**SHORT PROBLEM:** Could you transcribe the text of all the records below word for word, leaving out the pictures?

**RECORDS SHOWN:**
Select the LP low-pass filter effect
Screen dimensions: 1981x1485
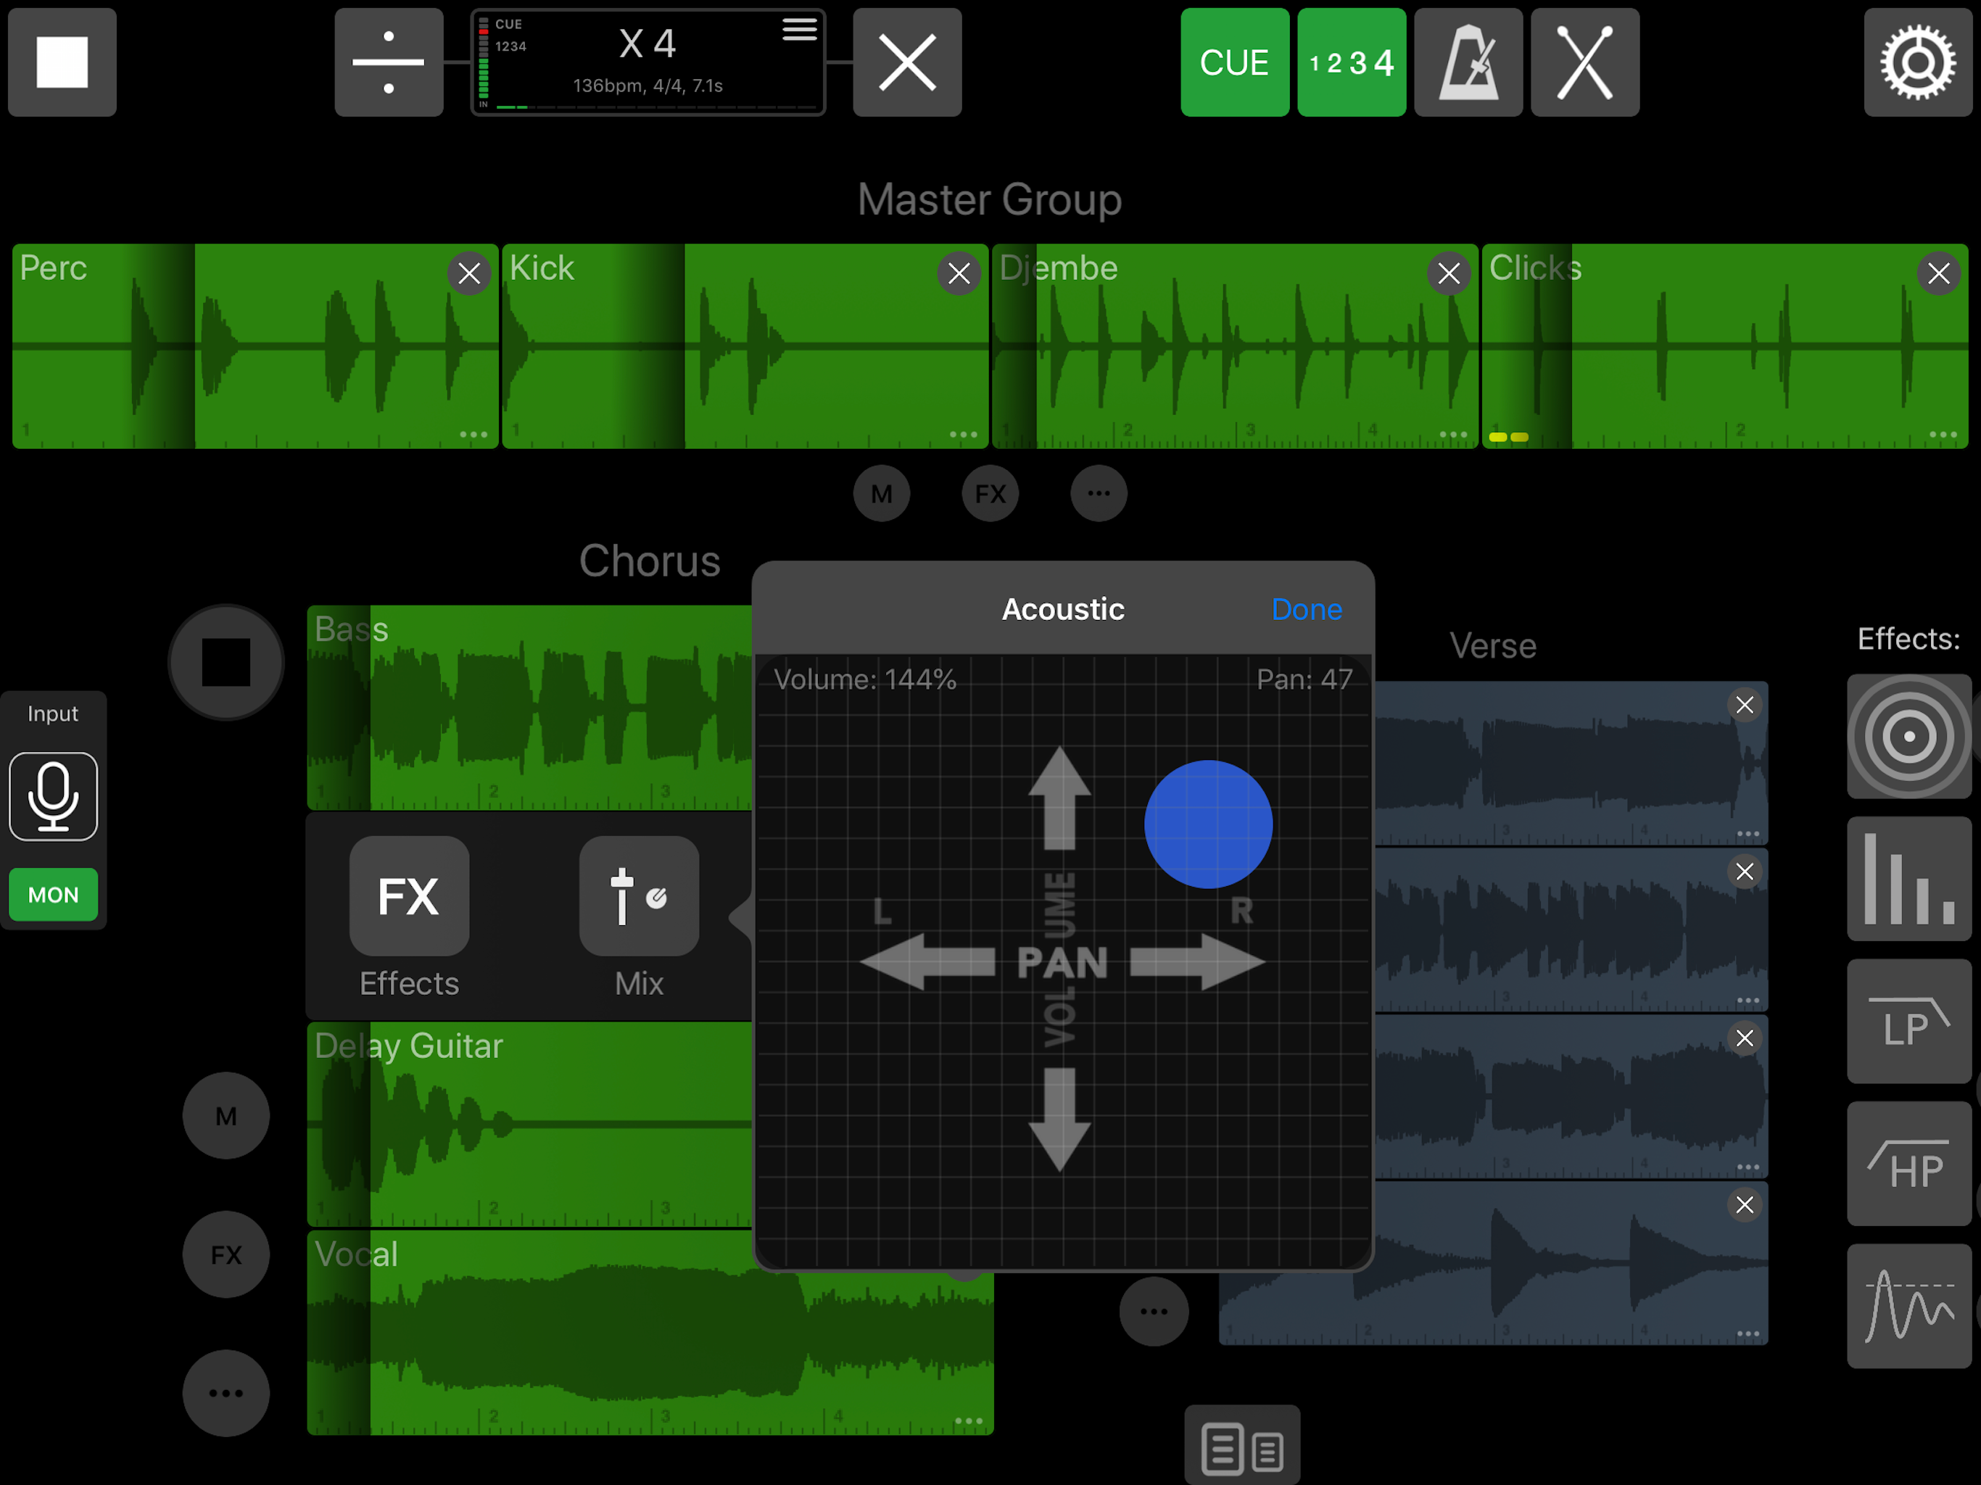[1908, 1021]
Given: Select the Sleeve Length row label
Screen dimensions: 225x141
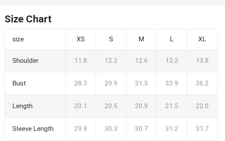Looking at the screenshot, I should pyautogui.click(x=33, y=129).
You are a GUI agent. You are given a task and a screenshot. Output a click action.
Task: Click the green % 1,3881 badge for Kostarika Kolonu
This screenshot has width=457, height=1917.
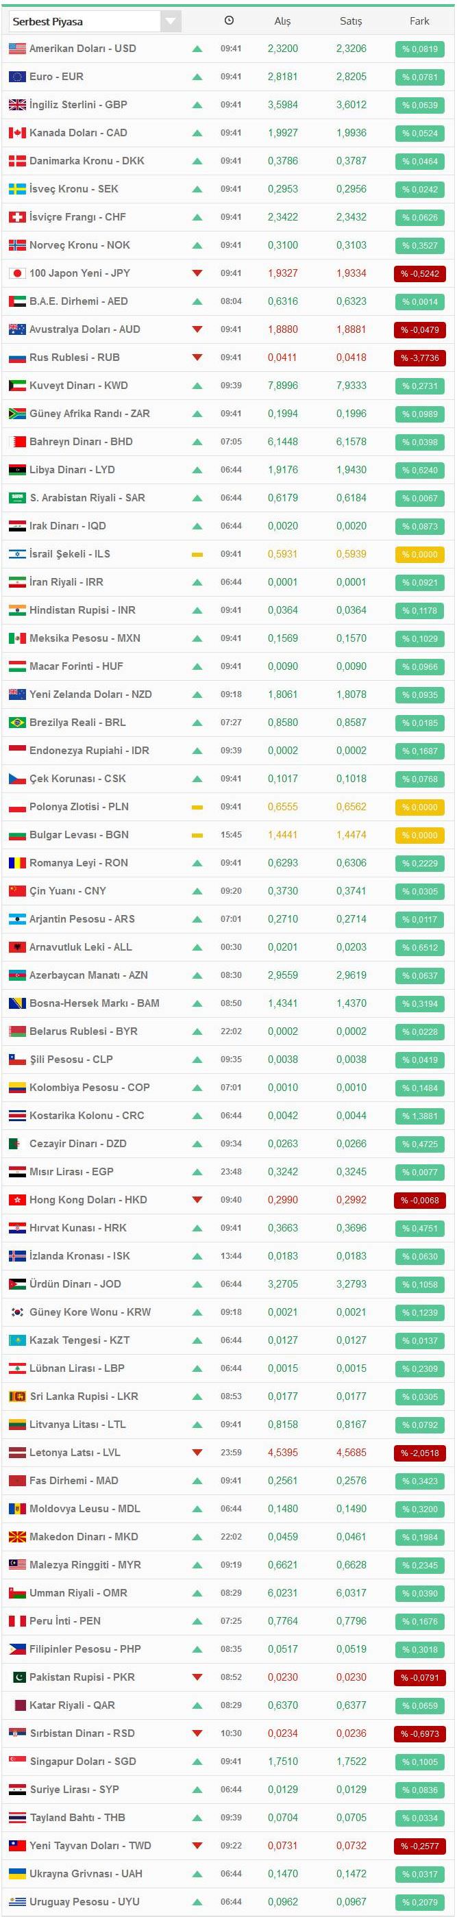[x=420, y=1116]
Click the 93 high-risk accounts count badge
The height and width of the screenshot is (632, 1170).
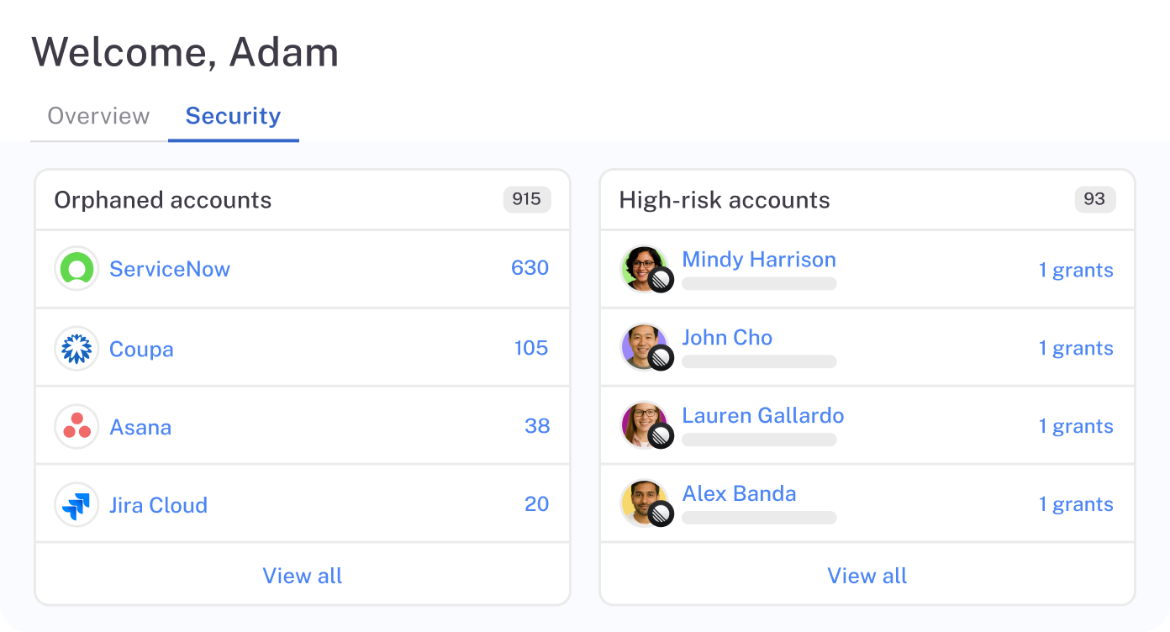pos(1094,199)
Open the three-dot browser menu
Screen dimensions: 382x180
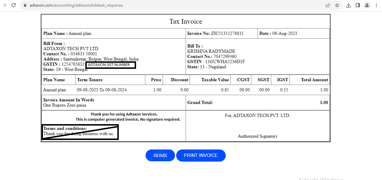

**RESULT FOR THIS EXERCISE:**
Select the LP low-pass filter effect
Screen dimensions: 1981x1485
[1908, 1021]
Given: Select the Sleeve Length row label
Screen dimensions: 225x141
Looking at the screenshot, I should pyautogui.click(x=33, y=129).
You are a GUI agent. You are given a task and a screenshot. Output a click action.
Task: Click the green % 1,3881 badge for Kostarika Kolonu
This screenshot has width=457, height=1917.
[x=420, y=1116]
Click the 93 high-risk accounts count badge
The height and width of the screenshot is (632, 1170).
pos(1094,199)
Open the three-dot browser menu
Screen dimensions: 382x180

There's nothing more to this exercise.